Most of the motels I recall staying in as a child were not part of chains. They were individually owned and my mother would look them up in the AAA travel books to see what sort of a diamond rating they had. Holiday Inns were way out of our price range. Next step was Travel Lodge. Those were more economical if not as "fancy" as Holiday Inn.
I've said before that the first thing I always did as a child when walking into a new motel room was to check the desk drawer for post cards and stationary. Okay, I'll admit it, I still do. A few years ago I won a trip to a 5 star resort and as soon as the bellhop left the room I was into the desk drawer checking for post cards and stationary. Old habits die hard.
I do not know how old this Sleepy Bear post card is, but I'm imagining around 1962 to 1967. As a kid I liked Sleepy Bear. He was always a welcoming sight to see on their signs when it was late at night in a rain storm. We'd pull in next to the office and my father would go inside to see if they had a room. My mother would sit patiently waiting in the front seat with the wipers slapping back and forth across the large Olsdmobile windshield. Maybe the glow of the radio across the dashboard. Me in the back seat with the dog, anxiously looking towards the office hoping they had a room. Then my dad back into the car with a key and mother asking, "Did you ask if they take dogs?" My father, putting the car in gear, "No."
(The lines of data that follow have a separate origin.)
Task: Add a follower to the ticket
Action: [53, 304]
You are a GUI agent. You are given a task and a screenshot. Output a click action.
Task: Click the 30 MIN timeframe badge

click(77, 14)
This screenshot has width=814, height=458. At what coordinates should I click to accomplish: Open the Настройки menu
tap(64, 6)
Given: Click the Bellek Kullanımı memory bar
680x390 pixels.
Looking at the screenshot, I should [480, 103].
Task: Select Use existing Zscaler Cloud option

Is Sleepy Bear still out there along the highways welcoming sleepy kids? I hope so. Yes, I know, he's just a corporate image trying to manipulate shoppers, but at the time these little images didn't seem as heavy handed. He was just a sleepy little bear who made a little girl smile.
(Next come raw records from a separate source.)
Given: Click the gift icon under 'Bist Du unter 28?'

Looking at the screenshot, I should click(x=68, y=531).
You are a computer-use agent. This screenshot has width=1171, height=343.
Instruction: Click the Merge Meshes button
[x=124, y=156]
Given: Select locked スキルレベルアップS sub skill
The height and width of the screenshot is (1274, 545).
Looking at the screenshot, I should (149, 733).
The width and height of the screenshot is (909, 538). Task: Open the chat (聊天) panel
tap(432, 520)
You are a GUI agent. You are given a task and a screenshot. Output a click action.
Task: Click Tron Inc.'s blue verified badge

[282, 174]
Here's another book I'd like to recommend to those who love ephemera.
Hitting the Road: The Art of the American Road Map by Douglas A. Yorke, Jr, John Margolies, and Eric Baker.
It's all about the covers on vintage road maps of the US. The oldest map featured is from 1893.
Oh how I wish I had all of those old maps we used when we travelled. The
colorful maps you used to get for free from gas stations that were thrown away when the trip was over. Those days are sure gone, but this book lets you relive a little bit of what travel was once like. So if you like vintage travel or simply love looking at vintage ephemera illustrations this book won't be a disappointment.